Watching Western TV coverage of ‘Krakow-LIVE’, one gets a clear reflection of Western confusion about Poland. CNN sends in a gent who tells the viewers that the Franciscan Church is Krakow’s cathedral. The BBC sends in a lady who stands in front of St Mary’s Church on the City Square, and she, too, thinks she is in front of the cathedral. They are like Polish reporters in London who can’t tell the difference between Westminster Abbey and St Paul’s. And it’s the same with Poland’s complicated Catholic traditions.
Now the Polish Pope has gone, his bewildered Polish flock could run off in all directions.
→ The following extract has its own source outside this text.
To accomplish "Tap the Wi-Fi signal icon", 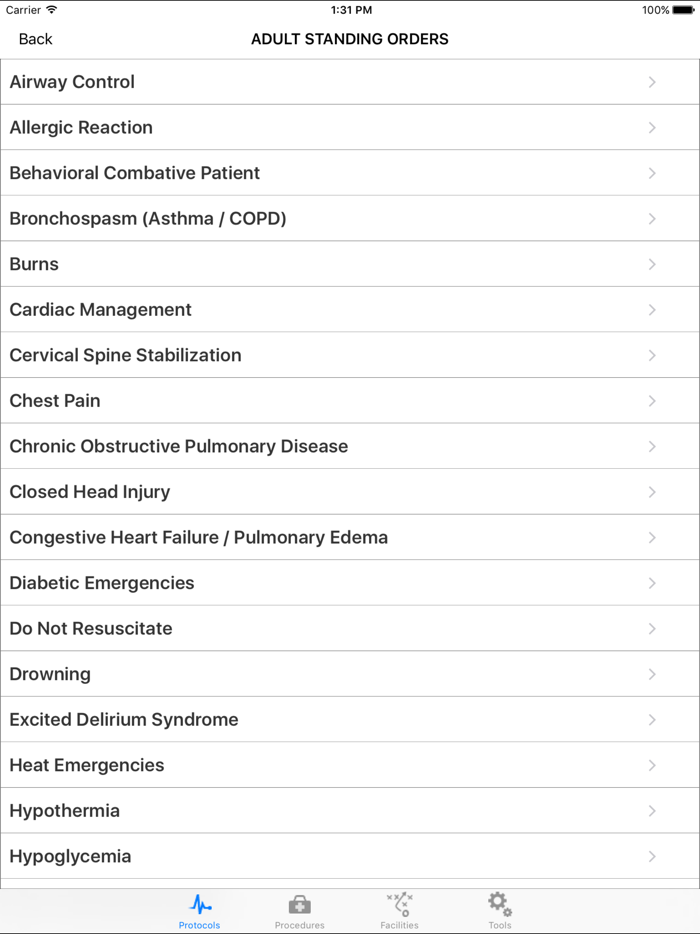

Optimists believe that his benign, moderating influence will continue to operate long after his death, and that major conflicts will be avoided. The pessimists believe the opposite. They talk of the possibility of a schism within the Polish Church between the radical ultras and the liberal intelligentsia, and the likelihood of youngsters turning away in droves. In that case, Poland will come to resemble the largely godless societies of Western Europe, and in so doing will lose much both of its inimitable flavour and of the moral strength that has served it so well in adversity. Certainly the recent sight of Lech Walesa threatening to sue Radio Maria for allowing one of its contributors to call him a communist agent does not bode well. The charge is as outrageous as if someone had accused John Paul II himself of being a covert Trotskyite.
The safest guess is to expect a variety of reactions. When the lid comes off, the pot is likely to give off a puff of steam, but it will not necessarily explode. Arguments will simmer. Everyone will claim to be acting as the late Pope would have wished. Many will find it tiresome. Yet the Poles, having possessed John Paul II as their own for 26 years, will not easily be reduced to the state of the rest of Europe. Everything is possible, but Papa Wojtyla will not be forgotten.
Professor Norman Davies is a supernumerary Fellow of Wolfson College, Oxford, and the author of God’s Playground, a history of Poland.